__PROBLEM STATEMENT__: Replace "coordinates" with "location" in everything from the line containing "This screenshot has" down to the end of the listing below, and reproduce those lines with nothing else altered. Omit the pictures from your answer.

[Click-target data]
begin
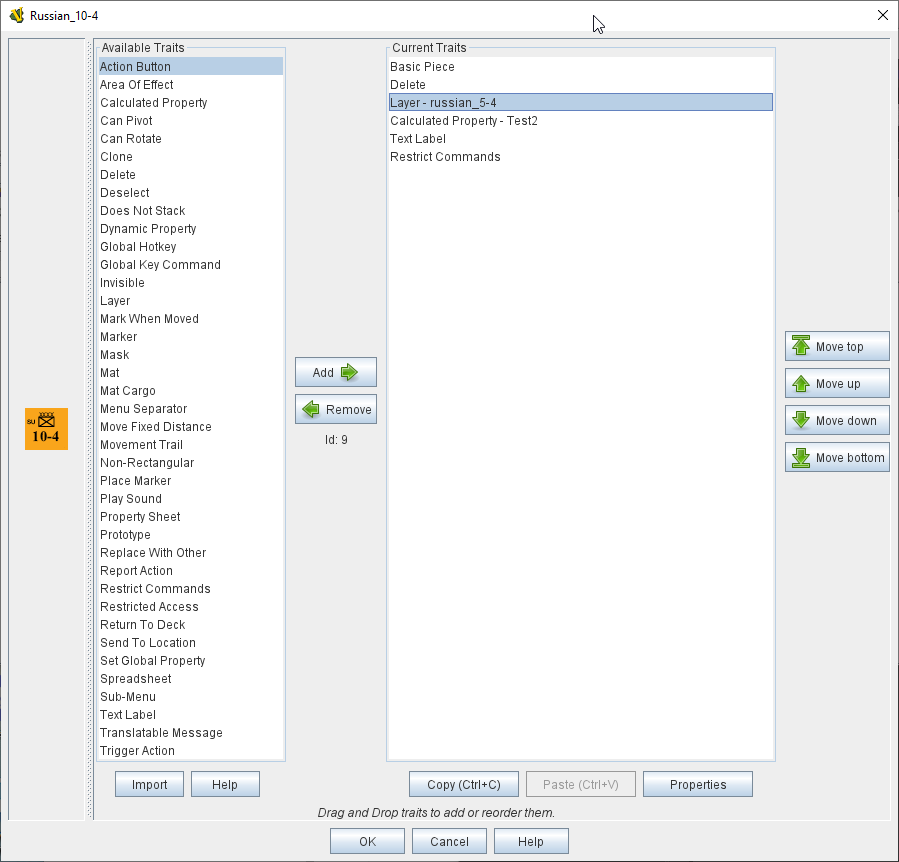Click the Add green arrow button
Image resolution: width=899 pixels, height=862 pixels.
click(335, 373)
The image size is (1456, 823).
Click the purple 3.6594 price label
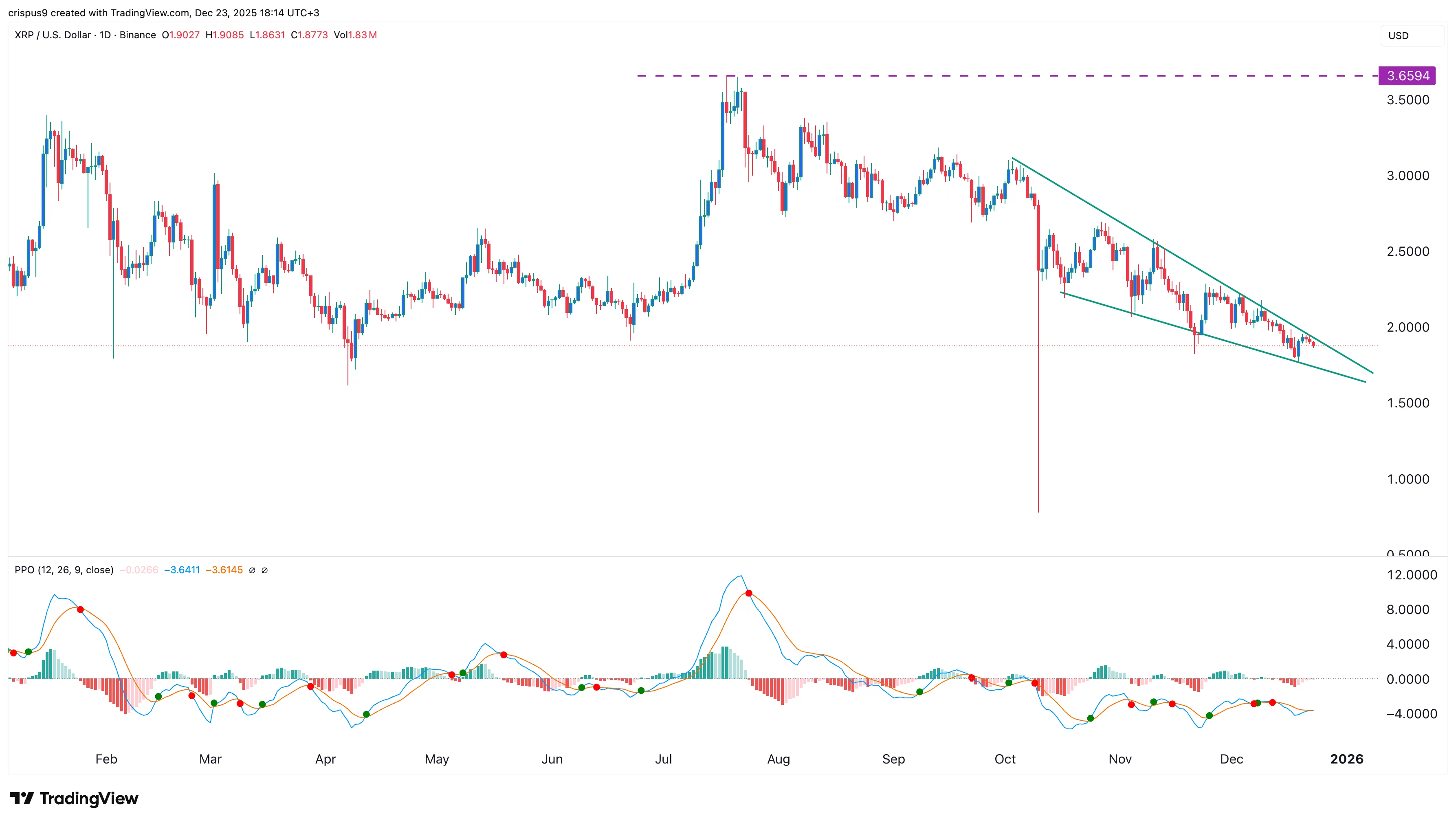point(1409,75)
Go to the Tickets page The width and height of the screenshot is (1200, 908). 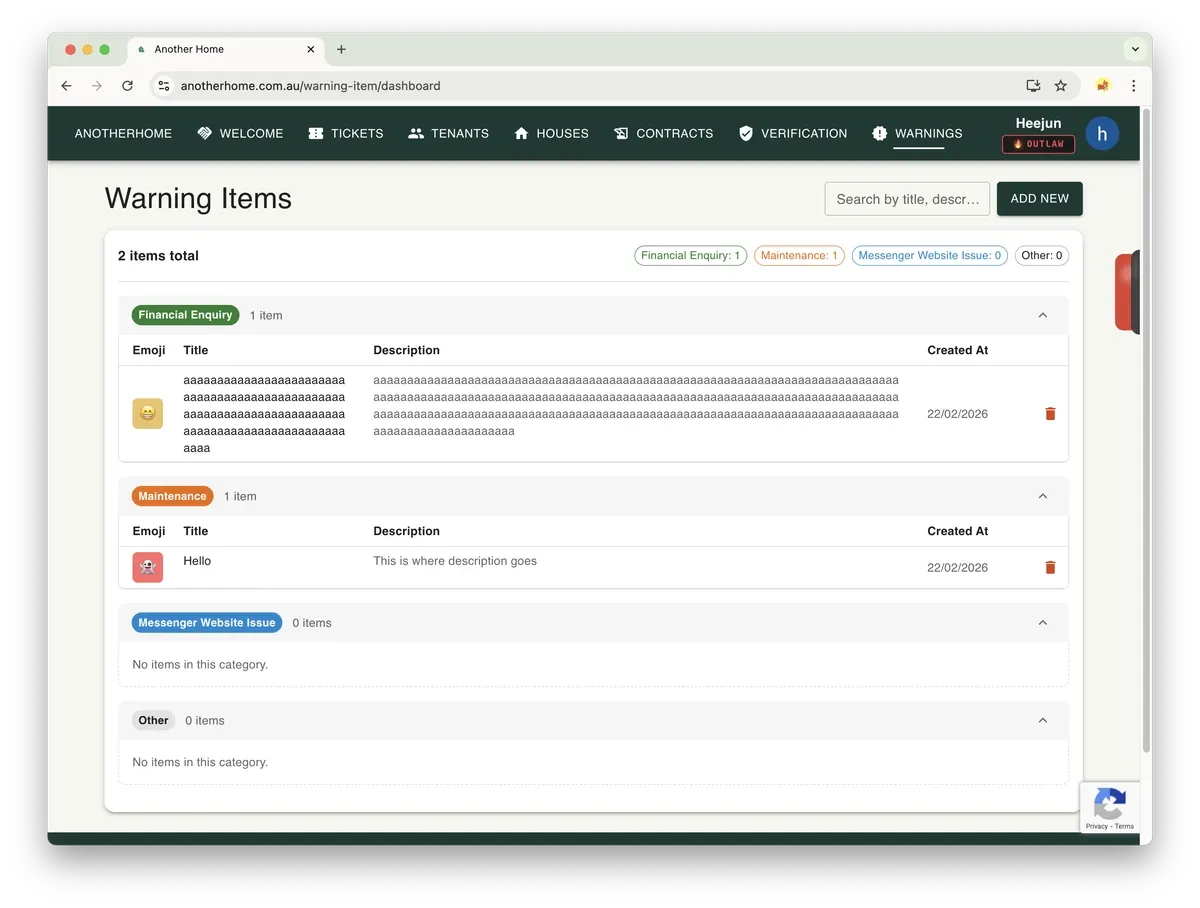coord(345,133)
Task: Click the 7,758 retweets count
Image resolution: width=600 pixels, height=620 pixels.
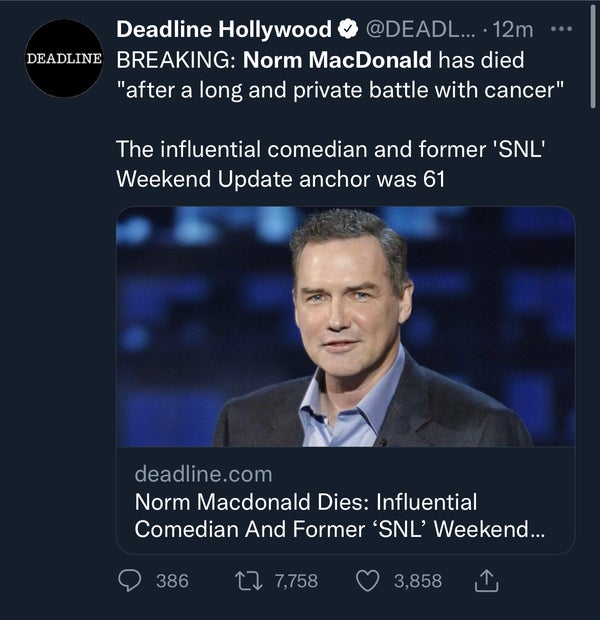Action: tap(293, 581)
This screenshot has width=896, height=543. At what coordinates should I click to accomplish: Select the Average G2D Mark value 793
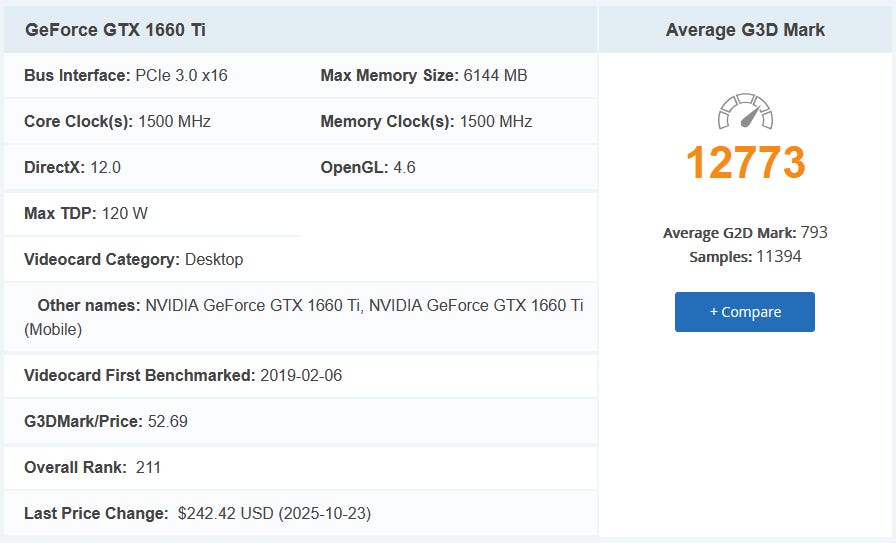814,232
end
__ANSWER TO THE PROBLEM__:
This screenshot has width=896, height=543. At what location should I click to accomplish: Select the Average G2D Mark value 793
814,232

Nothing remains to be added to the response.